> Exercise tasks:
• 1. Using the case summaries, decide whether each statement below agrees with them. Answer yes or no for each, and quote the deciding words.
(a) In Sampson v. Lee, the inmate complained of removal from a no-pork special diet for 14 days.
(b) In Holmes v. Conway, the jail serves pork.
(c) In McDaniel v. Fizer, the court dismissed the inmate's complaint against all defendants.
• 2. Answer these questions from the case summaries.
(a) What diet did jail officials offer the inmate in Holmes v. Conway?
(b) What amount of damages did the inmate seek in Hachmeister v. Kline?
(c) For how long did authorities deny the inmate a kosher diet in McDaniel v. Fizer?

> Page text:

In Sampson v. Lee, 2013 U.S. Dist. LEXIS 8628 (WD VA, Jan. 22, 2013), a Virginia federal district court adopted a magistrate's recommendations (2012 U.S. Dist. LEXIS 185003, Dec. 19, 2012) and dismissed an inmate's complaint that he was removed from a no-pork special diet for 14 days.

In Holmes v. Conway, 2013 U.S. Dist. LEXIS 8138 (ND GA, Jan. 18, 2013), a Georgia federal district court adopted a magistrate's recommendations (2012 U.S. Dist. LEXIS 184982, Dec. 21, 2012) and dismissed an inmate's complaint that he was denied a Halal diet. Jail officials offered him a vegetarian diet, and the jail does not serve pork.

In Hachmeister v. Kline, 2013 U.S. Dist. LEXIS 8323 (D KS, Jan. 22, 2013), a Kansas federal district court held that a Muslim inmate's clam for damages of $100 million because of an alleged denial of 8 of his religious meals are completely conclusory and subject to dismissal unless plaintiff files an amended complaint alleging appropriate facts.

In McDaniel v. Fizer, 2013 U.S. Dist. LEXIS 9622 (D AZ, Jan. 24, 2013), an Arizona federal district court allowed a Muslim inmate to proceed with his complaint against certain of the defendants that authorities denied him a kosher diet for 11 months.

> Dataset excerpts:
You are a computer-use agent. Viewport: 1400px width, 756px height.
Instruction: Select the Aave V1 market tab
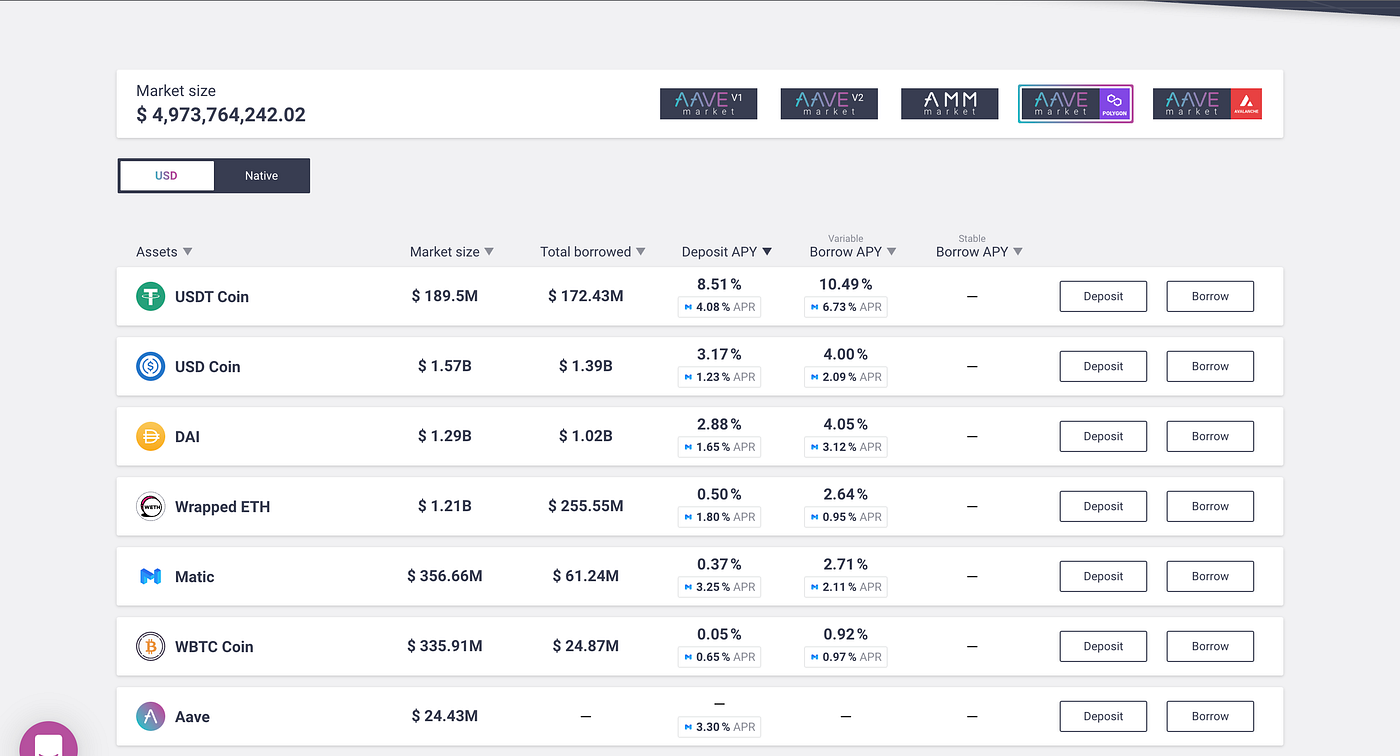[x=708, y=104]
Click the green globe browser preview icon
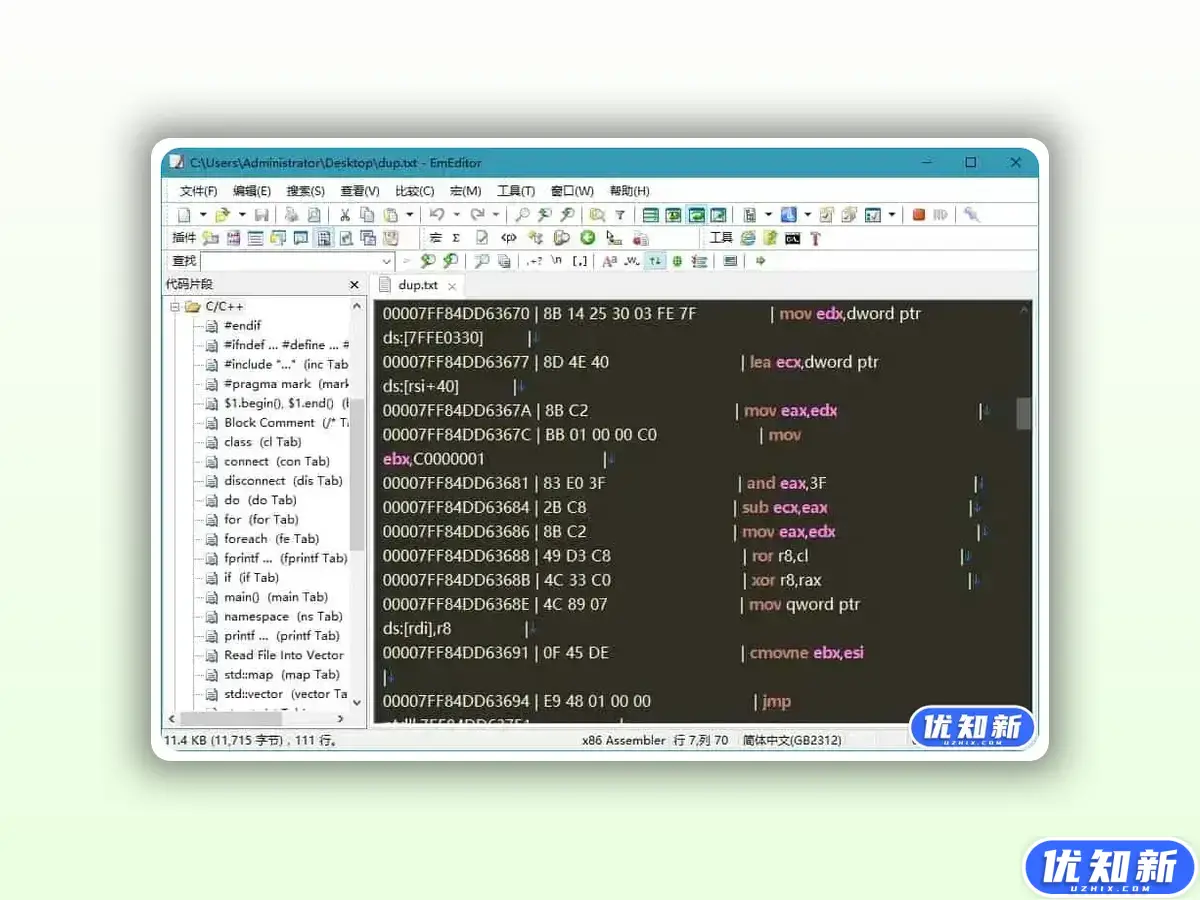The height and width of the screenshot is (900, 1200). tap(590, 238)
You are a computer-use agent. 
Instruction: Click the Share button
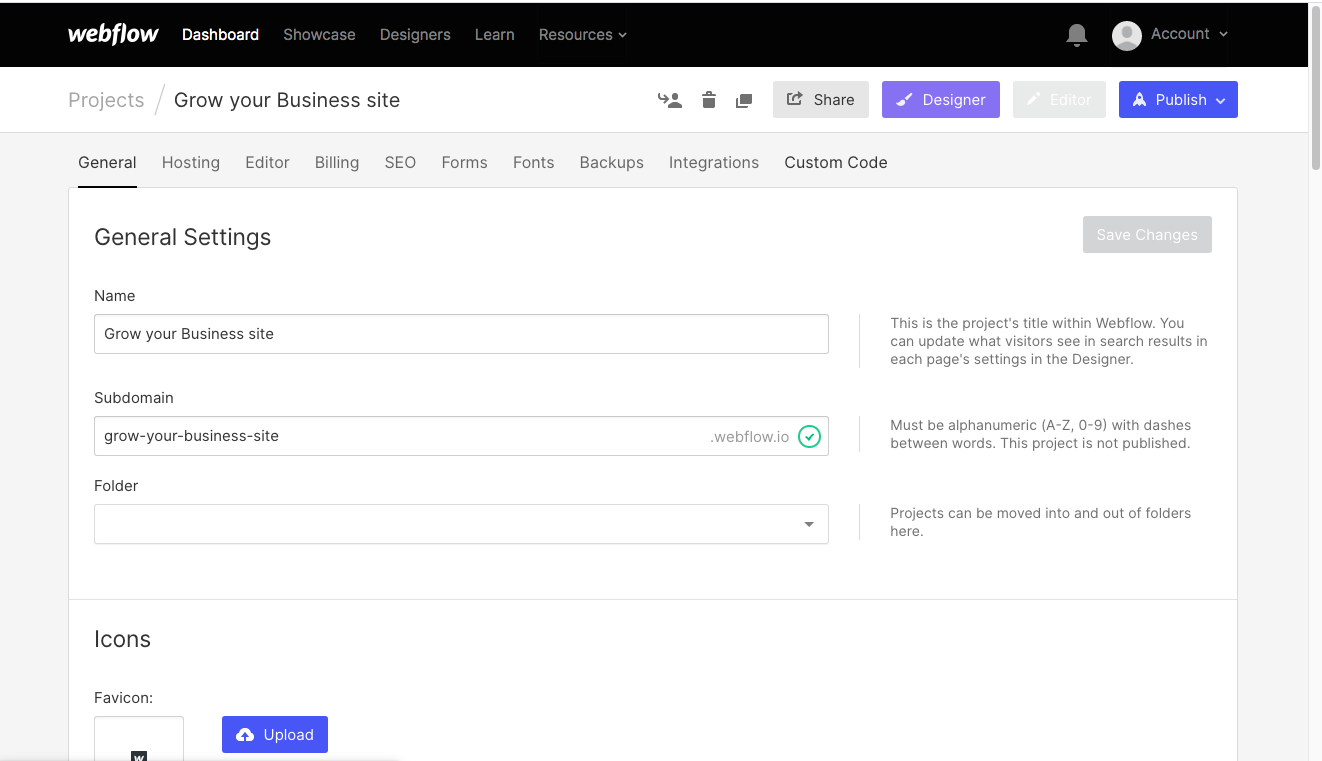(x=820, y=99)
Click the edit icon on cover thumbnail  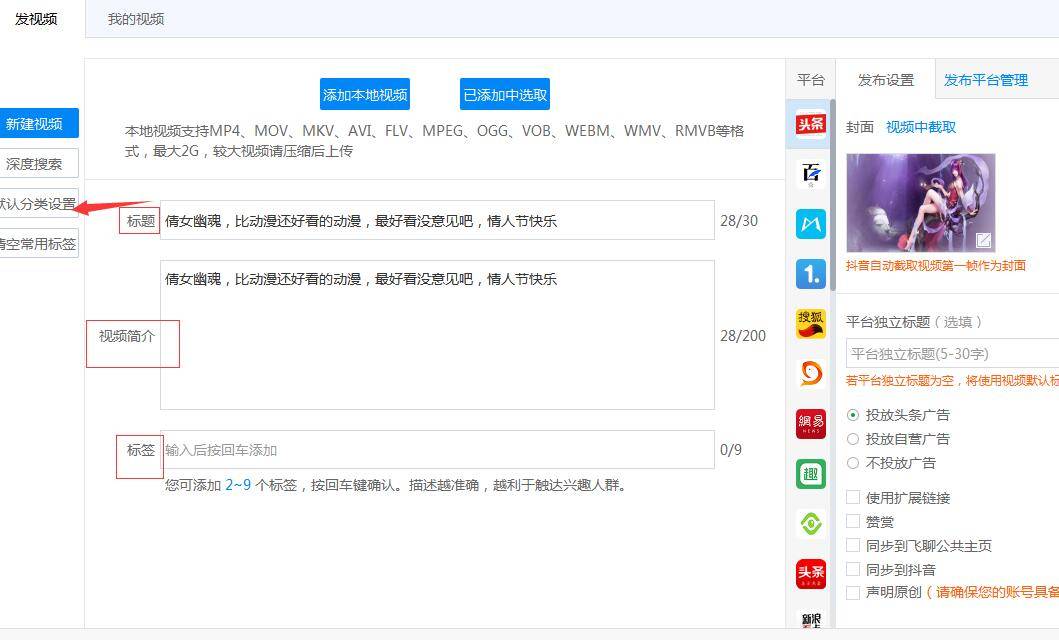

> Answers to the exercises:
• 1.
(a) Yes: "he was removed from a no-pork special diet for 14 days"
(b) No: "the jail does not serve pork"
(c) No: "allowed a Muslim inmate to proceed with his complaint against certain of the defendants"

• 2.
(a) A vegetarian diet
(b) $100 million
(c) 11 months